What towns? Outside of Toluca? Metepec ?The area is really cold..


----------



## chicois8 (Aug 8, 2009)

""Are there lists here for these towns?""

Lists of what?


----------



## citlali (Mar 4, 2013)

Smaller than Sna Miguel and without pickpockets,, I can think of a few...but not many ha ha


----------



## NCas (Sep 9, 2013)

Tequis is no San Miguel but it's still pretty busy on weekends. A lot of folks from Queretaro like to go there specially on the weekend, plus the wine and cheese festival is a big event there once per year.


----------



## TundraGreen (Jul 15, 2010)

chicois8 said:


> ""Are there lists here for these towns?""
> 
> Lists of what?


That was my reaction too, when I read the first post.
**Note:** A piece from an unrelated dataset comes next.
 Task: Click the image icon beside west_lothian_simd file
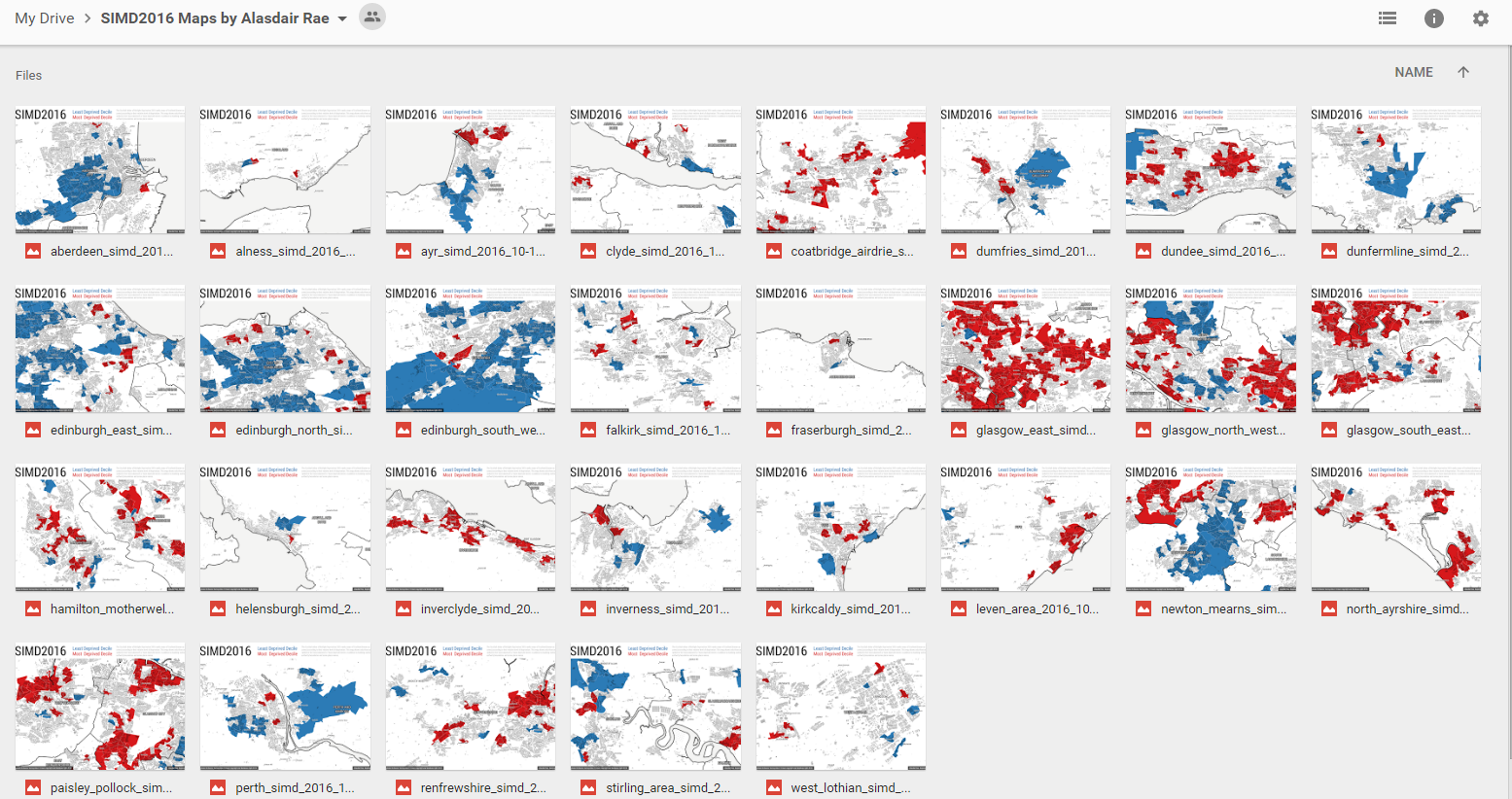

But I gather they meant "lists of towns".


----------



## chicois8 (Aug 8, 2009)

TundraGreen said:


> That was my reaction too, when I read the first post. But I gather they meant "lists of towns".


All I could imagine was a list of pros and cons........

I remember my parents telling me when they were looking for a place to retire that they had narrowed it down to two towns, Tequisquiapan and Tonala...I am glad they picked Tonala, Jalisco where they lived from 1972 to 1986.......


----------



## AlanMexicali (Jun 1, 2011)

Maybe real estate listings - websites.


----------



## esga (Feb 9, 2017)

Or perhaps the OP meant webboards or discussion forums. I have looked at Tequisquiapan also, and I don't think there are even any Facebook groups. There is a FB group for nearby Queretaro. However, do a search here and at the Expat Exchange Mexico group or Tequisquiapan to look for people familiar with it, or who might live there. On Facebook, start withthe groups Expats Living in Mexico and Living in Mexico on a Budget. The action is shifting away from webboards and toward Facebook, unfortunately (I find Facebook much harder to cope with, and the speed with which people post often leads to cheap nasty rejoinders).


----------



## EmilyTravels (May 19, 2018)

Yes, I interpreted the OP's question as meaning forums, formerly called listservs in a universe far, far away.


----------



## oesgwynedd (Nov 15, 2007)

chicois8 said:


> ""Are there lists here for these towns?""
> 
> Lists of what?


of people that LIVE in these towns to chat with.


----------



## oesgwynedd (Nov 15, 2007)

Where is Tonola? And why not Tequis?


----------



## Isla Verde (Oct 19, 2011)

oesgwynedd said:


> of people that LIVE in these towns to chat with.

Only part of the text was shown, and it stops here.